A sessão foi marcada por bate-boca entre parlamentares da base e da oposição, que apresentou várias emendas para tentar mudar o texto. Para conseguir acelerar a votação, o presidente do Senado, Renan Calheiros (PMDB-AL), aplicou um verdadeiro “rolo compressor” e bloqueou as tentativas de obstrução da oposição. A sessão começou às 10h44m, e o texto principal da matéria foi aprovado às 13h32m. Mesmo assim, o clima foi tenso em alguns momentos, com a oposição acusando Renan de “rasgar a Constituição” para aprovar a PEC.
‘SEM AS MEDIDAS DE AJUSTE, SERIA PIOR’
O Palácio do Planalto comemorou o resultado, mas especialistas alertam que a PEC é só uma parte do ajuste fiscal. Isso porque ela não dá conta de controlar gastos que têm regras específicas, sendo as despesas com a Previdência as mais preocupantes. Pela regra, uma alta em determinado gasto deverá ser compensada por cortes em outras áreas. O risco, portanto, é que o Orçamento seja monopolizado pelas despesas previdenciárias.

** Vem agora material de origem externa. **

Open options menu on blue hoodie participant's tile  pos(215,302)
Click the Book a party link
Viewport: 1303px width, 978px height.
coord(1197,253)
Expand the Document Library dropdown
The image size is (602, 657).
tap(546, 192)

— A primeira coisa é ter uma reforma dura o suficiente para evitar que as despesas com Previdência continuem crescendo 4% ao ano. Se continuar, os outros gastos vão ter que diminuir. Ao longo de 20 anos, não vai sobrar nada para saúde, segurança, políticas sociais... — resume José Márcio Camargo, professor da PUC-Rio e economista da Opus Gestão de Recursos.
Essa disputa orçamentária impactará em cheio o investimento público. Na avaliação de Claudio Frischtak, presidente da consultoria Inter.B, o governo só irá recuperar espaço para investir no segundo semestre do ano que vem, mas, ainda assim, condicionado à aprovação da reforma da Previdência no primeiro semestre, algo cada vez mais difícil devido ao ambiente político.
— Ainda assim, é pequeno, porque a expansão fiscal com os gastos obrigatórios vai durar ao menos até 2017. Só em 2018 devemos começar a ter uma restrição orçamentária mais dura nesses gastos — avaliou.
Contudo, Frischtak considera positiva a aprovação da PEC, principalmente pelo efeito sobre as expectativas:
— Os investimentos públicos, em especial em infraestrutura, são pequenos, porque os gastos correntes e as transferências são muito grandes. A maior parte do investimento é privado, e os empresários precisam acreditar que o país tem um rumo. Por isso, a trajetória fiscal é importante.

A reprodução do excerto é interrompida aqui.